Cape Town, South Africa will host the 13th International Congress on Medical Informatics from 12–15 September 2010. This is the first time the Congress will be held in Africa. It promises to boost exposure to grassroots healthcare delivery and the underpinning health information systems. This will open the door to new academic partnerships into the future and help to nurture a new breed of health informaticians. The theme is ‘Partnerships for Effective e-Health Solutions’, with a particular focus on how innovative collaborations can promote sustainable solutions to health challenges. It is well recognised that information and communication technologies have enormous potential for improving the health and lives of individuals. Innovative and effective change using such technologies is reliant upon people working together in partnerships to create innovative and effective solutions to problems with particular regard to contextual and environmental factors. The Congress seeks to bring together the health informatics community from across the globe to work together and share experiences and knowledge to promote sustainable solutions for health.

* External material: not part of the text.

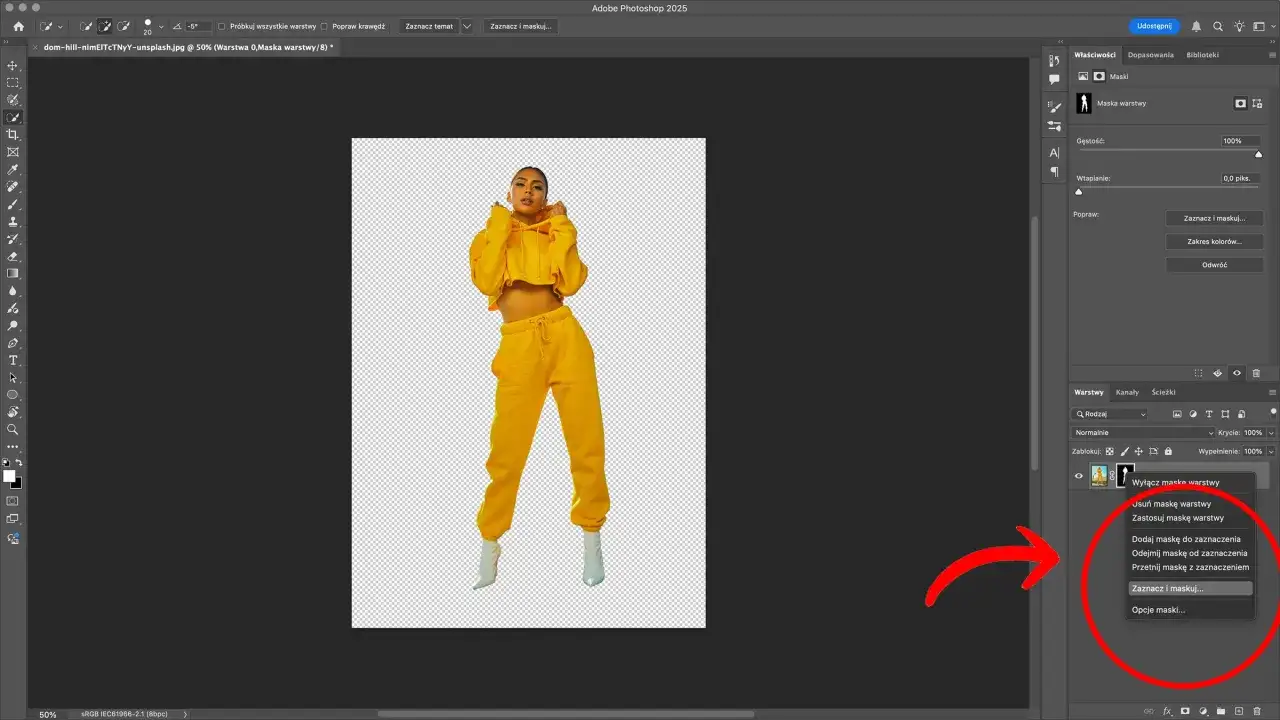Toggle the Layer 0 visibility eye
The height and width of the screenshot is (720, 1280).
click(x=1079, y=475)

Three leading paediatric associations are uniting to host the 26th IPA Congress of Pediatrics in Johannesburg, South Africa from 4–9 August 2010. More than 5,000 participants are expected to attend this landmark event, the first IPA congress to be held in sub-Saharan Africa. It will unite paediatricians and health professionals working towards the target set by Millennium Development Goals (MDGs) to reduce child mortality by two thirds before 2015. The scientific programme is designed to meet the needs of general paediatricians from both the developed and the developing world. Plenary sessions will include: the MDGs and the current state of health of children in the world, and progress towards the MDGs; the state of the world’s newborns, including major issues determining maternal and newborn health in developing and developed countries; the determinants of health, such as genetics, nutrition and the environment; disasters and trauma affecting child health, such as disasters, crises and the worldwide epidemic of trauma; and the global burden of infectious diseases affecting children and the challenge of emerging infections.